Tugas Anda
a: Tuliskan kembali seluruh kutipan tentang film Guardians of the Galaxy Vol. 3 tanpa mengubah apa pun.
b: Perbarui daftar mulai dari baris yang memuat "You are a GUI" sampai akhir daftar dengan mengganti "screenshot" menjadi "screen image". Biarkan bagian lain tetap sama. Tulis ulang hanya baris-baris tersebut, dan jangan sertakan gambarnya.

Kutipan
◇ ◇ ◇ ◇ ◇

Menuju konten utama
Misbar

Guardians of the Galaxy Vol. 3 Menuju Langit Tak Terhingga

Aman untuk menyebut Guardians of the Galaxy Vol. 3 film paling membekas di antara deretan judul terkini MCU. Tersukses untuk urusan mengucurkan air mata.

Guardians of the Galaxy Vol. 3 Menuju Langit Tak Terhingga
Marvel Studios Guardians of the Galaxy. youtube/ Marvel Entertainment

tirto.id - Guardians of the Galaxy Vol. 3 mengambil waktu beberapa tahun setelah peristiwa di Endgame. Ia menjadi film kedua dalam Fase 5 Marvel Cinematic Universe (MCU), sekalian menjadi penutup trilogi saga yang dimulai pada 2014.

◇ ◇ ◇ ◇ ◇

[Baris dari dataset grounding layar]
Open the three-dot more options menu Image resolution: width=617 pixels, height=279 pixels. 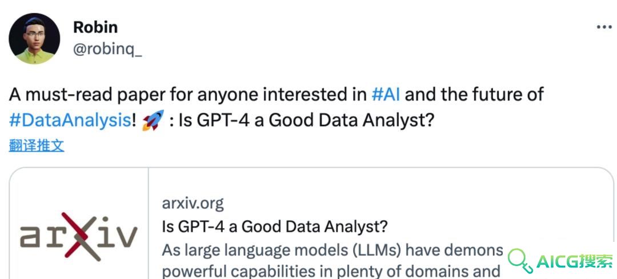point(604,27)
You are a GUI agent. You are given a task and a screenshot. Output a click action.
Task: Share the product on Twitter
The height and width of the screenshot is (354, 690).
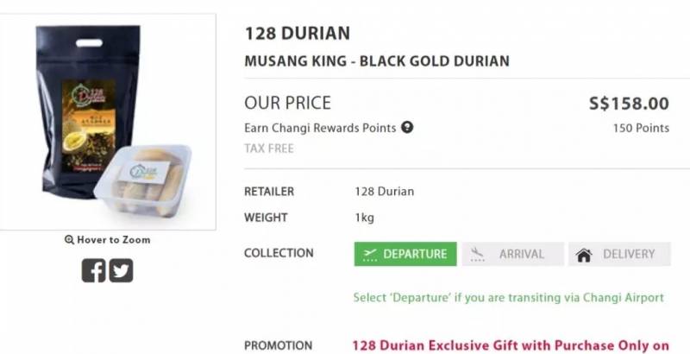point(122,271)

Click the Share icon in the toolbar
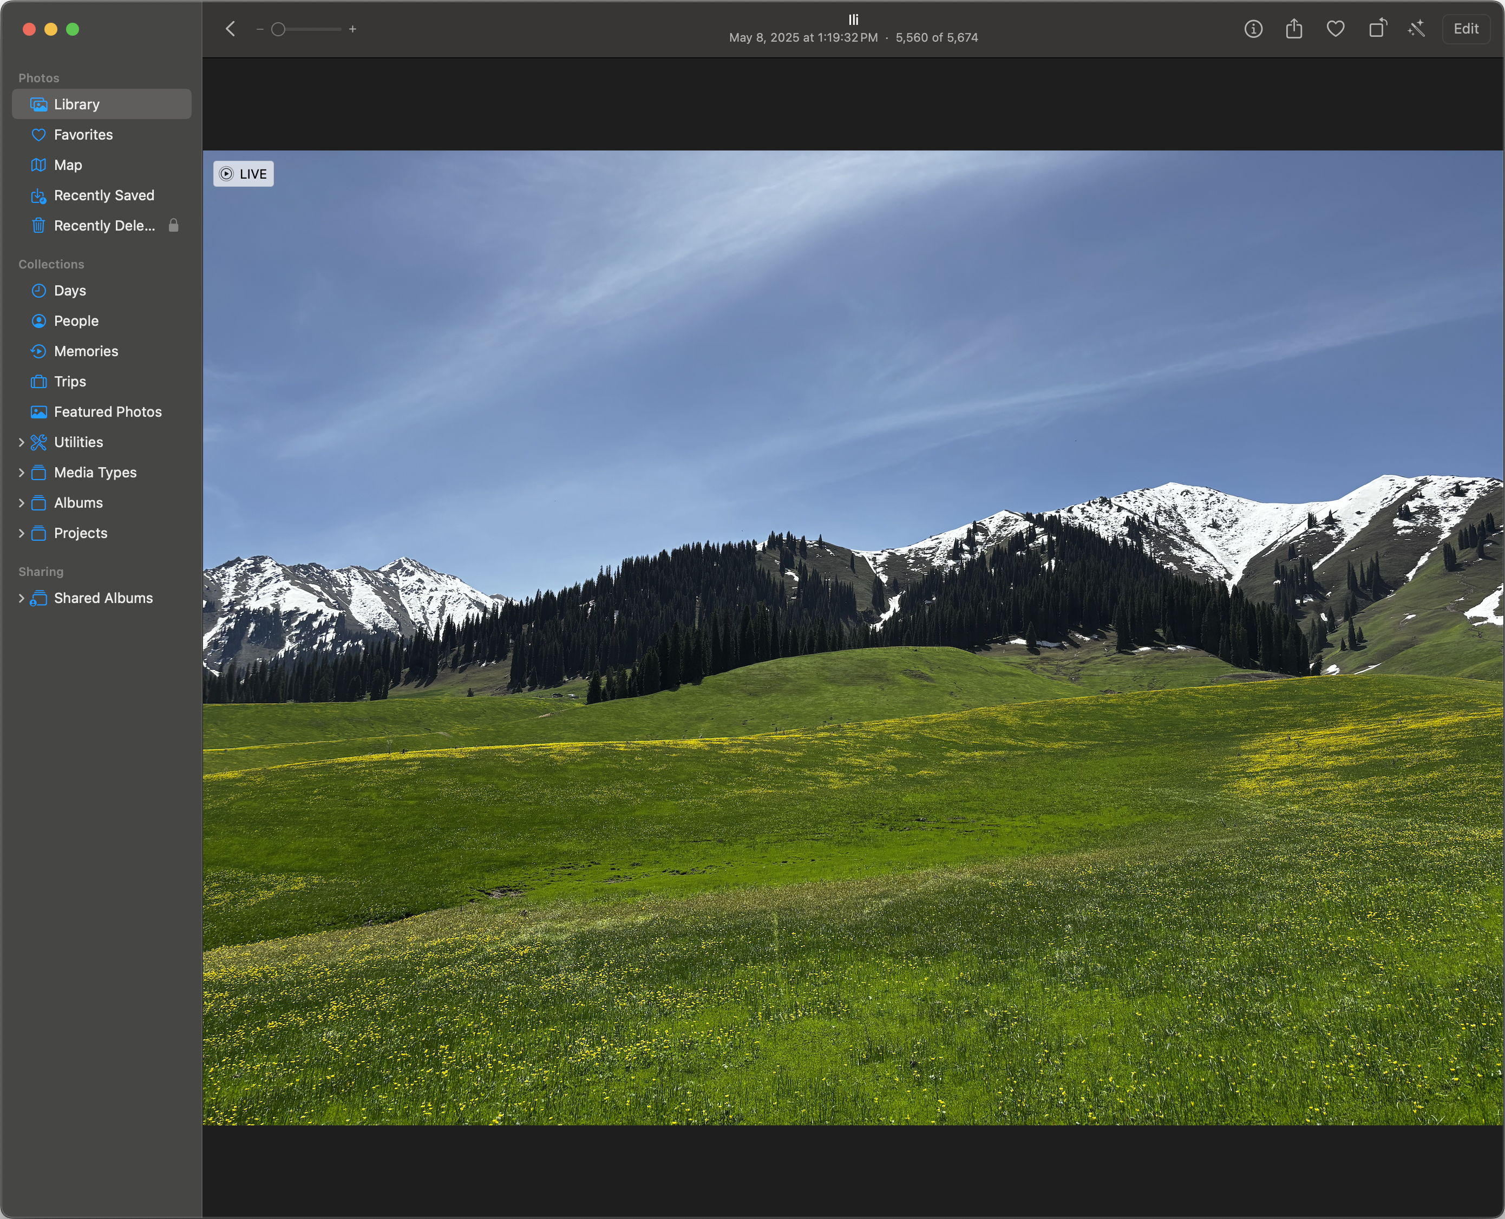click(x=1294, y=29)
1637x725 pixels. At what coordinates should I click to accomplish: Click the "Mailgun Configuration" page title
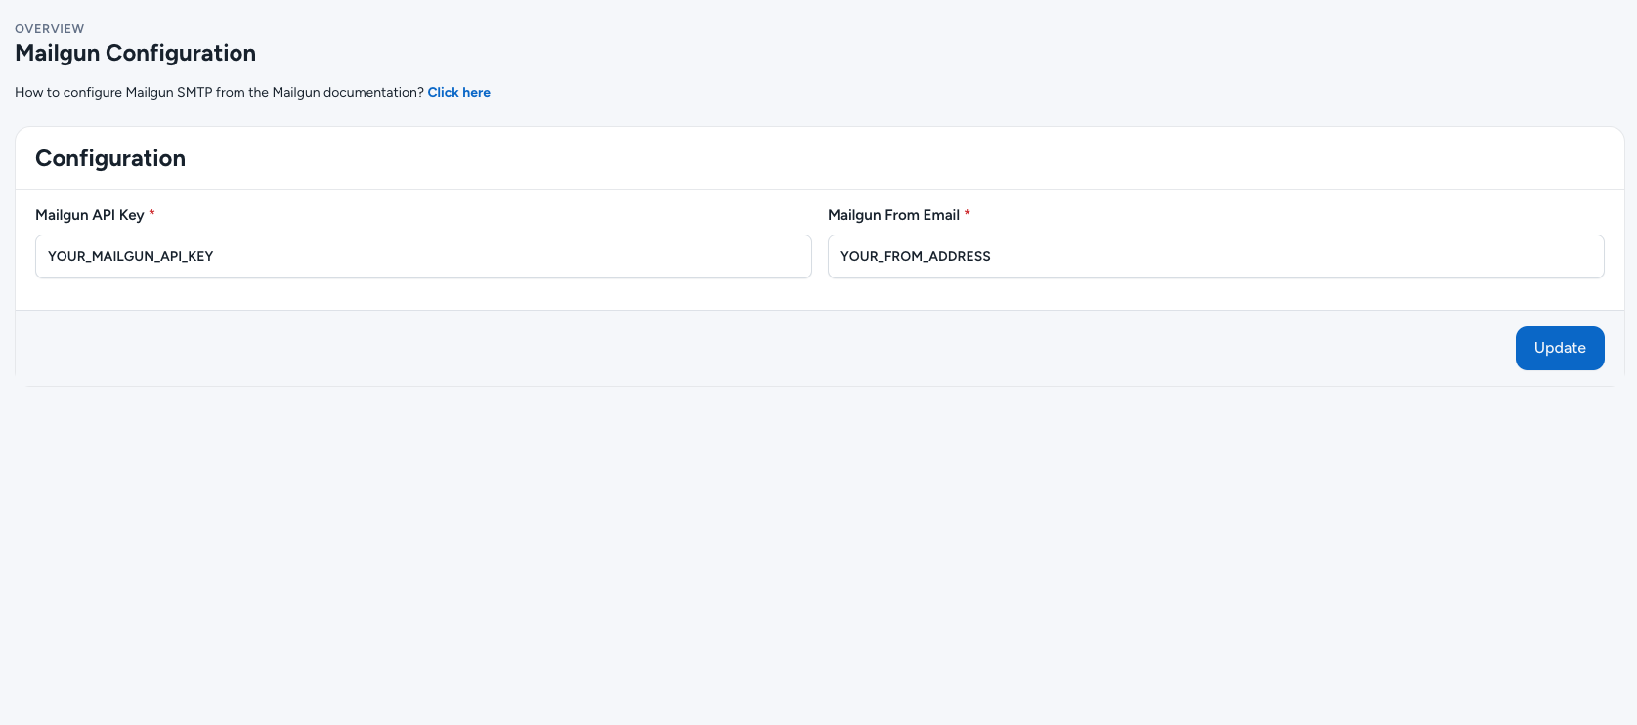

◇ ◇ ◇ ◇ ◇

Jawaban Lengkap
a:
Menuju konten utama
Misbar

Guardians of the Galaxy Vol. 3 Menuju Langit Tak Terhingga

Aman untuk menyebut Guardians of the Galaxy Vol. 3 film paling membekas di antara deretan judul terkini MCU. Tersukses untuk urusan mengucurkan air mata.

Guardians of the Galaxy Vol. 3 Menuju Langit Tak Terhingga
Marvel Studios Guardians of the Galaxy. youtube/ Marvel Entertainment

tirto.id - Guardians of the Galaxy Vol. 3 mengambil waktu beberapa tahun setelah peristiwa di Endgame. Ia menjadi film kedua dalam Fase 5 Marvel Cinematic Universe (MCU), sekalian menjadi penutup trilogi saga yang dimulai pada 2014.

b:
You are a GUI agent. You are given a task and a screen image. Output a click action.
Task: Share the product on Twitter
The height and width of the screen image is (354, 690).
point(122,271)

Click the Share icon in the toolbar
click(x=1294, y=29)
1637x725 pixels. At what coordinates should I click to accomplish: Click the "Mailgun Configuration" page title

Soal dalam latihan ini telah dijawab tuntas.